España, una, grande y libre de humos
Esta mañana me disponía, empujado por mi rutina diaria, a tomar mi desayuno en el bar de costumbre. Lo cierto es que, en un principio, no he notado grandes cambios. Poblaban la sala los parroquianos asiduos e incluso el ambiente no estaba menos cargado que el año pasado. Cuando me senté en la mesa de siempre, con mi café y el periódico, comencé a notar la nueva del 2011. En mi mesa ya no estaba mi cenicero.
Tras tomar mi café “descigarrado” y “express”, salí del recinto reinaugurado como “libre de humos”, y encendí mi pitillo del café, pero sin café, en la puerta del establecimiento sobre la nueva alfombra de colillas extendida por, y no para, la bienvenida de los clientes.
Hoy he vivido quizá el punto de inflexión de un hábito tan arraigado, y más en este país, como es el tabaquismo. Pertenezco a una generación de supervivientes criada entre nubes de benceno en la que el contacto con el tabaco podía ser incluso temprano con la debida supervisión paterna. El tabaco era anfitrión de fiestas y reuniones, y los adultos respetables, desde los tipos duros del cine y las divas más atractivas, a los sabios y los poderosos, se dejaban inmortalizar con aquello que hoy provoca tanto rechazo. Todo esto ha cambiado y el cigarrillo se ha convertido en los bubones de los apestados del siglo XXI.
El cambio ha llegado tras una larga y constante campaña reeducativa con el objeto de implantar unos hábitos que se deciden más sanos para nosotros. En muchas ocasiones, esta reeducación, más que conseguir disuadir a aquellos que nos resistimos a abandonar este pecado cívico, formó una conciencia de fanatismo paranóico entre muchos de aquellos que no habían adquirido el error o habían conseguido retomar el camino de los puros, y en los que tal intransigencia hizo desviar su punto de mira del objeto, al sujeto.
Culminando este proceso llega el “Día D”, en el que estos políticos que nos quieren y nos cuidan tanto nos regalan esta ley que pretende “avanzar en la protección de la salud de los ciudadanos”, y en algo, estar a la cabeza de Europa aunque sea a costa de promover mediante una normativa prohibitiva la autocontención de síndrome de abstinencia del fumador, implantando un régimen de “apartheid” tabáquico y un sistema de acusación inquisitorial de denuncias anónimas del que ya se ha empezado a abusar y no llevamos ni dos días.
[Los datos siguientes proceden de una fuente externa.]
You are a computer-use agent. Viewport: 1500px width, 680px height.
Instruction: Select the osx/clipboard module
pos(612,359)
Por otro lado, como esta ley “…satisface las demandas de los ciudadanos, como corroboran encuestas oficiales recientemente realizadas”, podemos suponer que tiene el beneplácito de la mayoría del sector hostelero, aquel que tuvo que realizar un importante desembolso para el acondicionamiento de locales conforme a la ley de 2005 y que ahora deben de retirar, o aquel que eligió mayoritariamente registrarse como locales donde se permitía fumar y que ahora teme que la prohibición resienta su caja. Y, según los legisladores, tiene que ser así y no de otra manera, aunque mientras tanto se continúa recaudando con la venta legal y monopolística por parte del Estado de un producto que a todas luces parece atentar contra la salud pública o, por ejemplo, se mira para otro lado cuando aparecen cifras sobre emisiones de gases contaminantes, sin duda también nocivos para la salud -respecto al CO2, estamos a un 30,4 %, según MARM para 2008, alejados de los objetivos de Kioto-, pero estos son otros humos.
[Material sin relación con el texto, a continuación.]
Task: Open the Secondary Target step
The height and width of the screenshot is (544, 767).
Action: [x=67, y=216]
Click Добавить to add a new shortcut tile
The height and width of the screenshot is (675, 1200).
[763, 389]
Sea como fuere, y las intenciones que pueda esconder, la ley está en marcha y, aunque nos pese, hemos de cambiar de hábitos porque aquí, salvo las protestas con la boca pequeña, no se estila eso de la desobediencia civil. Así que, como muchos, intentaré dejar de fumar una vez más para no ser un paria en la nueva sociedad “libre de algunos humos”, donde sus generaciones venideras quizá se extrañen al ver que Rick Blaine no salía a la puerta de su café para fumarse su pitillo y nadie le denunciaba por ello.